19 de janeiro de 2025

As reformas na casa de Deus em Nossa Senhora do Desterro – A resenha de hoje

Por José Carlos Sá

Este é o segundo livro que li sobre a Matriz de Florianópolis, ambos editados pelo Instituto Histórico e Geográfico de Santa Catarina (Reprodução)

O segundo livro que li sobre o mesmo assunto foi a “Igreja Nossa Senhora do Desterro” (IHGSC/Papa-Livro, Florianópolis, 2012), de autoria da professora Sara Regina Poyares dos Reis, é contada toda vida da catedral de Florianópolis, desde a chegada de Francisco Dias Velho e seus familiares, por volta de 1675 (ou seria  1673?), à Ilha de Santa Catarina, quando foi construída uma uma ermida com pedra e cal,  no alto de uma colina e a dedicou a Nossa Senhora do Desterro.

A autora discute, ao longo da obra, datas e nomes de personagens relacionados com o templo, discordando, em alguns pontos, das opiniões de outros historiadores, sobre quando cada fato aconteceu e quem participou dele. 

Outra preocupação da professora Sara é com a quantidade de obras de conservação, reforma  e ampliação que foram feitas no local ao longo de mais de 300 anos. 

Planta da igreja de Nossa Senhora do Desterro desenhada pelo Brigadeiro José da Silva Paes (Reprodução)

O aspecto imponente que tem a Catedral foi adquirido a partir de um projeto arquitetônico elaborado pelo Brigadeiro José da Silva Paes, primeiro governador da Província de Santa Catarina, que solicitou autorização ao rei de Portugal, D. João V. 

Sua Majestade autorizou a construção da Matriz, ressaltando que o serviço fosse feito com economia, através da Provisão de 19 de janeiro de 1748 (o documento completa hoje 276 anos). Mas a obra não terminou até hoje.

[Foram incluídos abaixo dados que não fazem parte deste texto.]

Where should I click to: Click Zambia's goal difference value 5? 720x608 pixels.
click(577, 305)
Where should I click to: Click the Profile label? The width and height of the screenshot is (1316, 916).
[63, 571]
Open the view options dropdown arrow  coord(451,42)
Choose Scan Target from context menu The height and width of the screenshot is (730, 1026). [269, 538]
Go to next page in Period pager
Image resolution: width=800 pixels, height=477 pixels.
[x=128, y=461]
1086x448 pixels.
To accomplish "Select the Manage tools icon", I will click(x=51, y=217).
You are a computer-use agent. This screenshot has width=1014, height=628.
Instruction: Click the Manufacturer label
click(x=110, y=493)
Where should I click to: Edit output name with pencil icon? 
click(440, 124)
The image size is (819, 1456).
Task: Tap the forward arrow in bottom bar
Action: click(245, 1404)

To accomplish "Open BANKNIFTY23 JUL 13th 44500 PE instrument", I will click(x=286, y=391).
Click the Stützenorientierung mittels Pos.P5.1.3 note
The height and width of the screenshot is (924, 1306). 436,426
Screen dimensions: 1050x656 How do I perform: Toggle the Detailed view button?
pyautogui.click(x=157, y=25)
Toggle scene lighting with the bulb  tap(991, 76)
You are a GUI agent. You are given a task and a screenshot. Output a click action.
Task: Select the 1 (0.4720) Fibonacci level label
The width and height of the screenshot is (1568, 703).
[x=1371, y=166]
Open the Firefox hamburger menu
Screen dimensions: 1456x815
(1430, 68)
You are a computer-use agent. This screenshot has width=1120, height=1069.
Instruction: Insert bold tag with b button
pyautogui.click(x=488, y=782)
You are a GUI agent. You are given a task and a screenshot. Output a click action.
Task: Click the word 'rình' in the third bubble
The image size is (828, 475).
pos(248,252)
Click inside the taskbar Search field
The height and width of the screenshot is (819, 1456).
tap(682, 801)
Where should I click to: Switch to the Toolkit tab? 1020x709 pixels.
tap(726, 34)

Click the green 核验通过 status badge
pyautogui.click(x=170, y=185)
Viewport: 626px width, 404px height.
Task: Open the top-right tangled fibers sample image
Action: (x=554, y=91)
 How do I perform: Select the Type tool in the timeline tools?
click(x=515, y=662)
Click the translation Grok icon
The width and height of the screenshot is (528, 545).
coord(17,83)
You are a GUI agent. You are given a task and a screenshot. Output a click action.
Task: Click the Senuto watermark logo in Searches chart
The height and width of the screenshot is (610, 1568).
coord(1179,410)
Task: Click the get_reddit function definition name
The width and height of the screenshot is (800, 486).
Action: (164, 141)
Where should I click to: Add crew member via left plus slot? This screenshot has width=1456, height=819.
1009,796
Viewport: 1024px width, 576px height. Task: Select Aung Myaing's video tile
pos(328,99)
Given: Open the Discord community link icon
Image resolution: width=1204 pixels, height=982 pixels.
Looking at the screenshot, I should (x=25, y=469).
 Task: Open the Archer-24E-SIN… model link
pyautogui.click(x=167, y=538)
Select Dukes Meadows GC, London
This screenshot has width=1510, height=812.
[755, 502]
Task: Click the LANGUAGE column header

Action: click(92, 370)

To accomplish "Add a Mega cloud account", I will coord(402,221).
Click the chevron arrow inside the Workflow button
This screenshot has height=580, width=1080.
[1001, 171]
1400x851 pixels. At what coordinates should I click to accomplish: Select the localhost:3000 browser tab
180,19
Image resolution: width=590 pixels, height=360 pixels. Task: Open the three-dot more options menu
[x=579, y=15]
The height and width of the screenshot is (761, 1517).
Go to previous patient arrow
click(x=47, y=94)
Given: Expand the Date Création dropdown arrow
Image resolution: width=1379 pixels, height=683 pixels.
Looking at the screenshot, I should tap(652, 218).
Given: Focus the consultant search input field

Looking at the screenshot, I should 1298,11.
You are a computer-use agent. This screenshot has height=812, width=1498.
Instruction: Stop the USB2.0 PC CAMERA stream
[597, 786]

Exéquias para um defunto ausente

Um evento que achei pitoresco – vendo com os olhos de hoje – foi o das cerimônias fúnebres em memória a D. Pedro V, rei de Portugal e Algarves (1837 – 1861), que o jornal A Quinzena (02Fev1862) descreveu e a professora Sara incluiu no livro. A música Pro defunctis, composta especialmente para a ocasião, foi executada por uma orquestra composta por 32 músicos, professores e alunos, “entre estes alguns jovens catarinenses”, destacou o noticioso.

Além disso, nos conta Sara, montaram um catafalco –  “estrado alto sobre o qual se coloca o ataúde ou a representação de um morto a quem se deseja prestar honras” – no centro da Matriz, com guarda de honra na porta da igreja “e foram dadas várias descargas” [tiro de canhão, acredito]. A autora acrescenta de forma sardônica: “Isso tudo, apesar de o defunto estar lá em Portugal”, a 8.500 quilômetro, esclareço.

Vitral contestado pela autora (Foto JCarlos 14012025)

Erro histórico

Outro questionamento da autora é com relação a oito vitrais que foram encomendados em 1948, no valor total de Cr$10.100,00, todos pintados pelo artista belga Frank Urban. Escreve a historiadora: “Tais vitrais foram inaugurados em 1948; um deles, de caráter  histórico, representando a ligação da cidade com o fundador, Dias Velho, apresente erros históricos, tais como a questão do cruzeiro que teria sido colocado pelo bandeirante e que hoje sabemos não ter sido levantado pelo fundador da póvoa”.

Reformas demais da conta

Igreja matriz de Florianópolis (Foto JCarlos 14012025)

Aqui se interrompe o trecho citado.